Hurley agrees that standardization of reports is necessary as the industry keeps moving toward electronic health record implementation. “Imagine how much simpler life would be if information could be shared and stored in a reasonable way so individuals could pull the data necessary,” she says. “Standardization is going to have to be forced on people, but it’s necessary to move in that direction so we can more efficiently exchange data. RHIOs are a prime example of why having reports with standardized formatting and layout [is a good idea].”

Being proactive and moving toward standardization within one’s own healthcare enterprise would also make sense from a coding and billing efficiency standpoint. “Making the reports easy to read and critical information easy to find should be a priority,” Hurley says.

Bottom Line
“As we progress forward with electronic medical record systems, these systems must communicate back and forth, and to do so, there must be a standardization,” Kelton explains. “It’s like having individuals in a room who speak Spanish, French, and English—unless there is a translator, nothing will be understood.
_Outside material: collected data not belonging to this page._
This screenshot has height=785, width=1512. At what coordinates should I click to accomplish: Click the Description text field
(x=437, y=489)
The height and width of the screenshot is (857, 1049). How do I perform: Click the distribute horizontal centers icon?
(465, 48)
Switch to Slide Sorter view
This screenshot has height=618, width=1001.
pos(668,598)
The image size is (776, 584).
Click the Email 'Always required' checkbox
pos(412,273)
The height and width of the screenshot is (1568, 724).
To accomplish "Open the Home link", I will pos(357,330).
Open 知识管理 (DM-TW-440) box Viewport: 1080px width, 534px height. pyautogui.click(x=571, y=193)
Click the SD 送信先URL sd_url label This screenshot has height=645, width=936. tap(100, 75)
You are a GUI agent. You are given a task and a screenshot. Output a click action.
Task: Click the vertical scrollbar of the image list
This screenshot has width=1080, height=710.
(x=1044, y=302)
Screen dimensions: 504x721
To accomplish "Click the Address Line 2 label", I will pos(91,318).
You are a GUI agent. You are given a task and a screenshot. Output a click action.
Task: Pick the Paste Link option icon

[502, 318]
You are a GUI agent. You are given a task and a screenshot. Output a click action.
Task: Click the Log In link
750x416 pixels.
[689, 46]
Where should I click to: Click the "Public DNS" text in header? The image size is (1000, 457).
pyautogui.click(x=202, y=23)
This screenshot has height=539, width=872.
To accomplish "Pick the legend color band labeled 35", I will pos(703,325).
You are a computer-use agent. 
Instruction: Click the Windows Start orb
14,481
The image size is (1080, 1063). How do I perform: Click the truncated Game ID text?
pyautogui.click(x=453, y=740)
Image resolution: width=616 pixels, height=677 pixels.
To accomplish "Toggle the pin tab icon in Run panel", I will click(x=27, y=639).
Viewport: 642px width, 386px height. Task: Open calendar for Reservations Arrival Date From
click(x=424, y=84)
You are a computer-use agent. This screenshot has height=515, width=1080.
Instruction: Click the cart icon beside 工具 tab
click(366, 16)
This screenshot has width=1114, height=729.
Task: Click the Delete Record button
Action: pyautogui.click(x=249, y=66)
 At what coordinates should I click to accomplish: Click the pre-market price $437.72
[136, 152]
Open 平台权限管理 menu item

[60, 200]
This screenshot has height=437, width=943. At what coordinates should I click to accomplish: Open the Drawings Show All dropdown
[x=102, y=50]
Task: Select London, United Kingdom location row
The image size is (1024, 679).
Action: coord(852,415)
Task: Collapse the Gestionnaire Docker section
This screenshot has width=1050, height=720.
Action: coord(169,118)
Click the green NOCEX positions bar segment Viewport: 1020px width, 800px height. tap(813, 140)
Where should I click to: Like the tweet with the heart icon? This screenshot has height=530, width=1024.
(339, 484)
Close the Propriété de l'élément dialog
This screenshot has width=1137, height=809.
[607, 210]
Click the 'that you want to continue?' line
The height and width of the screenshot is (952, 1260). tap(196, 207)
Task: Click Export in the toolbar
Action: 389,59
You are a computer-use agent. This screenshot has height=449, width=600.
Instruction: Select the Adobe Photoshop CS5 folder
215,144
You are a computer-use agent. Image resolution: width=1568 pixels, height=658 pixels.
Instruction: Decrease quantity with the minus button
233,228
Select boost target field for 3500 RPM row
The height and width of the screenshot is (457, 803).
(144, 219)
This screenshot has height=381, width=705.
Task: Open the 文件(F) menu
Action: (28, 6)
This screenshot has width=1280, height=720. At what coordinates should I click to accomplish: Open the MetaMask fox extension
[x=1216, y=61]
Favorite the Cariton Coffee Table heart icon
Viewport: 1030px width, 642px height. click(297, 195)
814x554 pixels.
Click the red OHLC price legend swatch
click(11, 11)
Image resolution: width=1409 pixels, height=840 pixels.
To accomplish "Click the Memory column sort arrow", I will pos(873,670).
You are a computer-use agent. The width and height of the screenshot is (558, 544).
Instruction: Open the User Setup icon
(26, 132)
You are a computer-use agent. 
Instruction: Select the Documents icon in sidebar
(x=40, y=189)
Having standardized formats helps translate the information being transmitted between platforms.”

What’s really important, Hurley says, is not that the doctor or transcription manager says the report must be double spaced; rather, it should be about having the correct information within the report. ”The enormity of the rules that the MTs need to follow before they even transcribe the first word is overwhelming,” she says.

Hurley says the healthcare system as a whole can no longer afford inefficiencies. “If there was a reason to keep the status quo [as it relates to the lack of standardized healthcare document formats], I would applaud it. But this isn’t the case,” she says. “The situation doesn’t provide an ounce of better healthcare. It may cause other healthcare professionals to miss critical information located in nonstandard locations within a report. It bogs the MTs down and distracts them from turning around reports faster and emphasizing the quality of the information contained within the report rather than focusing on a multitude of individual format style preferences.”

— Robbi Hess, a journalist for more than 20 years, is a writer/editor for a weekly newspaper and a monthly business magazine in western New York.

The Value of Conformity
In “Standardizing Healthcare Formats,” Brenda Hurley, CMT, FAAMT, offers several of the key benefits of standardized healthcare documents, including the following:

• facilities sharing information within and among data systems;

• serves as a guide for healthcare providers in the collection of essential data elements;

• promotes greater efficiencies in report generation, no matter how the data is captured;

• expedites the identification and selection of pertinent information needed for communication among members of the healthcare team and for services such as coding and billing; and

• allows for an easier transition to the electronic health record.